DAY TWO - GHAT TO MONJO (2850m): Today we get more of a challenge. The weather turns chilly and we eagerly pile into tea houses with names such as Apple Pie Restaurant and Trekers' Lodge.
Halfway through our five-hour hike, we ascend through light rain and then tiny pellets of hail.
The trail becomes slippery and we step with caution. Thunder cuts across the sky.
We are wet and very cold when we arrive at our World Expeditions permanent campsite at Monjo.
The afternoon is spent drying rain jackets in front of a dining room fireplace. But hearts are not sodden. Instead our appetite for adventure's simply whet.
DAY THREE - MONJO TO NAMCHE BAZAAR (3440m): Day three is one of the hardest of the entire trip. It's a five-hour intense slog up a forested mountainside to Namche Bazaar - the Sherpa 'capital' of Nepal.
We scramble out of the way of caravans of yaks and donkeys, the jingling bells around their necks alerting us to their approach.
They add to the trail's soundtrack of spitting porters and the Nepali music blasting from their phones.
Namche is where some hikers start getting symptoms of altitude sickness - primarily headaches.
But pain is forgotten when you get your first sighting of the triangle peak of Mount Everest from a viewpoint above the town.
DAY SIX - DEBOCHE TO DINGBOCHE (4360m): The days are getting longer, with hikes lasting seven hours.
The constant change in weather is testing. In the sun you strip down to a T-shirt but one step back into the shade and you're scrambling for your fleece.
The repeated change in clothing is one of the struggles of the trip but you grow accustomed to the habit.
In Dingboche, ice lies on the ground outside our tents. The wind becomes stronger and mist masks the magnificent mountain Ama Dablam from view.
Evenings are chilly and occasionally snow flakes fall. We're eager to continue moving.
DAY EIGHT - DINGBOCHE TO LOBUCHE (4930m): All struggles are numbed as soon as you pass Dingboche. It is from this point on the trail to Base Camp that the landscape becomes truly inspiring.
Mountains soar to astonishing heights. The valleys are wide and terrain treeless.

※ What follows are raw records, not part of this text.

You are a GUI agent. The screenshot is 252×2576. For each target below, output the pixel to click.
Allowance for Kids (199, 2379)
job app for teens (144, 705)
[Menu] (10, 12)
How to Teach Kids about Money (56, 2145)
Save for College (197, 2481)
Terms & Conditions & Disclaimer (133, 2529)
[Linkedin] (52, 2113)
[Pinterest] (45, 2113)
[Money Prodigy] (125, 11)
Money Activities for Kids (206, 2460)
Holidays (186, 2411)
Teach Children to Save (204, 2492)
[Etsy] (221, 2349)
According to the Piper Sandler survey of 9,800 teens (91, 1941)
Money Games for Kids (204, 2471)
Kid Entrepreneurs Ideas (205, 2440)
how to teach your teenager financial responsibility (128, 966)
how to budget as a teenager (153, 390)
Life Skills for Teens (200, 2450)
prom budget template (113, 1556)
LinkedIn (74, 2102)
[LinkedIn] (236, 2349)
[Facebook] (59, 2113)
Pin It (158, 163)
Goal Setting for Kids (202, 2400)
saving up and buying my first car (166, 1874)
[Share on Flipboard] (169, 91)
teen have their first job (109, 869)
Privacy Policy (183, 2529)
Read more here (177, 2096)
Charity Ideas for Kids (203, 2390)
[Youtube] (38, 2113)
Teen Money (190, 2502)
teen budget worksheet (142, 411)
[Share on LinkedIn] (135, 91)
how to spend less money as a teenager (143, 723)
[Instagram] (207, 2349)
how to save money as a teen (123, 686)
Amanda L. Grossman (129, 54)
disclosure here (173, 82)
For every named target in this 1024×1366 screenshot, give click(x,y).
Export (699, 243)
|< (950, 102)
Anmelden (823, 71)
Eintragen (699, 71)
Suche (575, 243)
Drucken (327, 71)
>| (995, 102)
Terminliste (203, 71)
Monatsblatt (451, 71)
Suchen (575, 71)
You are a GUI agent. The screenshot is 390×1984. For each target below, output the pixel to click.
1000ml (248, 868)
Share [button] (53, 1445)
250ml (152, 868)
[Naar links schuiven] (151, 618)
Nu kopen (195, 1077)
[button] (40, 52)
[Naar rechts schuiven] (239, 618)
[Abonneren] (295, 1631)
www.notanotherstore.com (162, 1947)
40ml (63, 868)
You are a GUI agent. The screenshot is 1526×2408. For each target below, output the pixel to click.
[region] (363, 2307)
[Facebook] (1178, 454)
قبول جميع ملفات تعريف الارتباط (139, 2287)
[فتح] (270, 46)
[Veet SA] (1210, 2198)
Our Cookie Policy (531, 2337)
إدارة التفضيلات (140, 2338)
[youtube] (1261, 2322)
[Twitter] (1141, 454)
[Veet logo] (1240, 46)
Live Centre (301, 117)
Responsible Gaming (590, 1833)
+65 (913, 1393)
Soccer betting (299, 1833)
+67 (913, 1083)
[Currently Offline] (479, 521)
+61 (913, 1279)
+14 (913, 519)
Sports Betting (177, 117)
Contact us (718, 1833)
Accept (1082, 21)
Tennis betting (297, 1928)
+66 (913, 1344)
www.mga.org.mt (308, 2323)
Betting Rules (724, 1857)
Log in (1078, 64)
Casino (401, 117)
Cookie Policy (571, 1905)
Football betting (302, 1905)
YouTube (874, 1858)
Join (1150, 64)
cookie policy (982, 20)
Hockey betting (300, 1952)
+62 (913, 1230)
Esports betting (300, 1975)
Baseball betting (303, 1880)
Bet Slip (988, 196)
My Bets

You hike across sloping tundra, past squat stone houses and around windswept corners. You watch yak herders far below on the valley floor.
The air is getting thinner. Rest breaks are taken more often.
DAY NINE - LOBUCHE TO EVEREST BASE CAMP (5364m): We're exhausted. Temperatures are sub-zero.
We hike for more than eight hours but it is the most stunning section of the trip.
Khumbu Glacier leads us over rocky moraine and snow-covered slopes. We tread with extra care on our way to the tiny village of Gorek Shep.
We only stop for lunch, pushing ourselves back into the cold and onto the trail.
We hop over boulders and scale loose scree, struggling to breathe.
The climbing slopes around us are our saviour. We're so spellbound by their beauty that we don't even notice we're about to arrive at our destination.
Reaching Everest Base Camp is an incredible feeling.
You're flooded with emotion as you stand at the bottom of the most admired and feared mountain in the world.
You may not realise it but it is at this point that the Himalayas capture your heart and intrepid travellers will never be the same again.
IF YOU GO
GETTING THERE: China Southern Airlines flies to Kathmandu (Tribhuvan International Airport) via Guangzhou from Australia's major cities and Auckland.
It flies to Guangzhou from Sydney twice daily, from Melbourne, Perth and Brisbane multiple times a week, and from Auckland daily.
The airline offers daily non-stops flights between Kathmandu and Guangzhou, with stopovers of less than three hours on connecting Australian flights.
For more, call China Southern on 1300 889 628 or visit flychinasouthern.com.
STAYING THERE: World Expeditions' Everest Base Camp and Kala Pattar tour is 18 days. Accommodation is primarily at permanent campsites.
PLAYING THERE: The tour is rated at a moderate fitness level. The tour costs A$2440 ($2939) and includes most meals, airport transfers, a return flight to Lukla, trekking permits and park fees (conditions apply).
For details and departure dates go to worldexpeditions.com or call 1300 720 000.
There are variations in records of the height of Mount Everest but 8848m is officially recognised by Nepal.
The writer travelled as a guest of World Expeditions and China Southern Airlines.